Pur ammettendo diversi errori, i vertici societari hanno ricordato come il club sia oggi protagonista in Promozione, dopo aver sfiorato per due volte l’Eccellenza, partendo dal baratro della Terza Categoria in cui era sprofondato dieci anni fa.

Il quadro economico attuale è però allarmante. La scarsa affluenza di pubblico, appena 90 spettatori medi per la parziale inagibilità della struttura, i risultati poco esaltanti dell’ultimo periodo, a causa di uno spogliatoio spaccato da ruggini interne e la mancanza di prospettive future, ha portato al disimpegno parziale del main sponsor Ortelli PowerL’azienda bergamasca ha ridimensionato il contributo, assicurando tuttavia le risorse minime per concludere il campionato, che segnerà comunque la fine dell’era Dell’Aquila-Talento.

La dirigenza ha ribadito con amarezza come, prima dello sponsor tecnico del nord, il club sia sopravvissuto solo grazie a enormi sacrifici personali e tutti i componenti della struttura societaria, a fronte di un territorio poco incline a investire nel calcio locale.

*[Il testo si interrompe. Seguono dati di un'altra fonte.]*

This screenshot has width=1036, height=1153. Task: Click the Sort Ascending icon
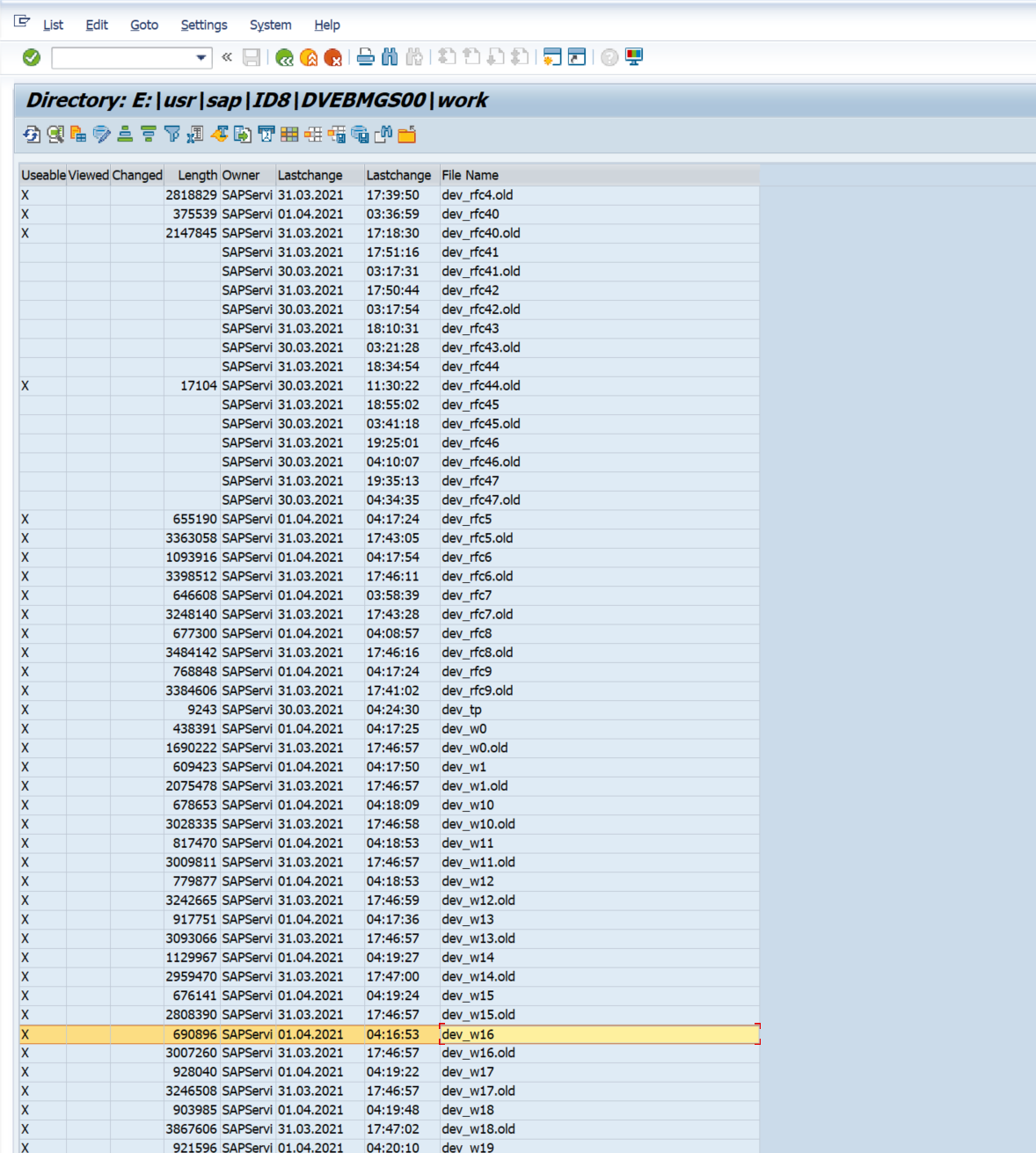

Circostanza confermata dal fatto che anche la consegna formale del titolo sportivo nelle mani del Sindaco, messo disposizione gratuitamente, non abbia ancora attirato nuovi acquirenti. Grazie al minimo contributo della Ortelli Power, la squadra terminerà la stagione  per salvare il titolo e la storia del club, e scenderà in campo con i giocatori locali e i ragazzi della Juniores, affidando la panchina a Valerio Curci.

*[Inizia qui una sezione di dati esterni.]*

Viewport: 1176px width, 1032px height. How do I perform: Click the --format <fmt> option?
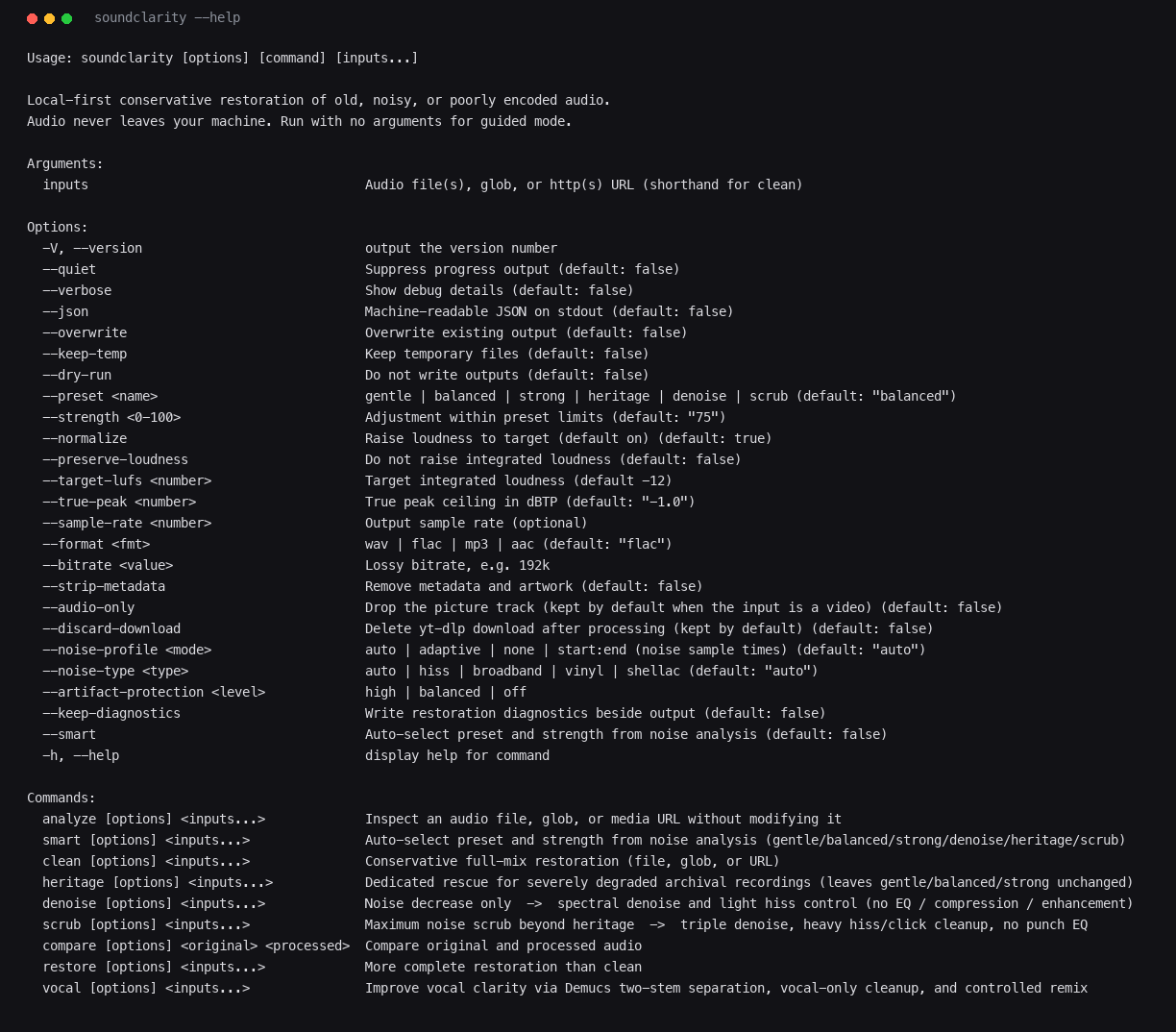coord(96,544)
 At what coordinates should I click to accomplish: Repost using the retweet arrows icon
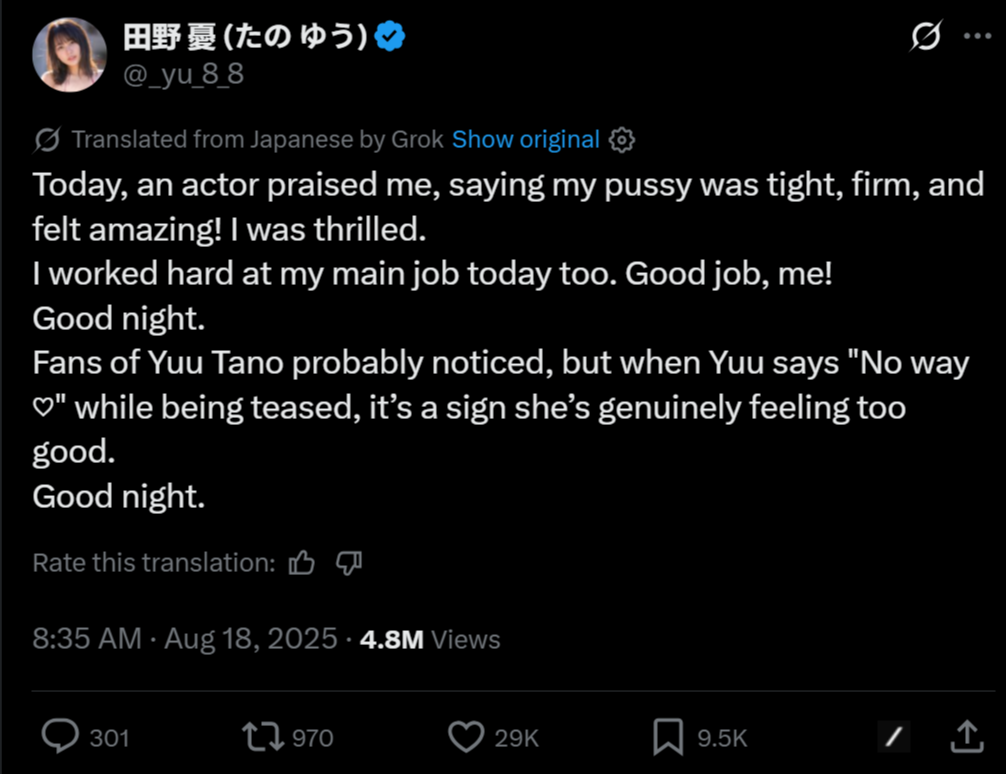pyautogui.click(x=261, y=738)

In attesa di sviluppi futuri, Dell’Aquila ha comunque ufficializzato la riconsegna delle chiavi dello stadio al comune, non potendo più sostenerne i costi di gestione. A margine dell’incontro, il clima si è parzialmente rasserenato grazie a un confronto chiarificatore tra tifo organizzato e dirigenza, seguito da un colloquio tra gli ultras e il sindaco, intercettato in Piazza Duomo.

Il primo cittadino ha voluto rassicurare i tifosi sul fronte infrastrutture: Lucera non resterà senza stadioL’attuale impianto di via Bologna, destinato all’abbattimento dal piano regolatore per far posto a nuove abitazioni, sarà demolito solo dopo la costruzione di una nuova struttura sportiva comunale, ipotizzata nell’area del vecchio Mulino Sacco. Il futuro resta appeso a un filo: spetta ora agli imprenditori e agli appassionati locali farsi avanti per evitare che una storia centenaria si spenga definitivamente al termine di questo campionato.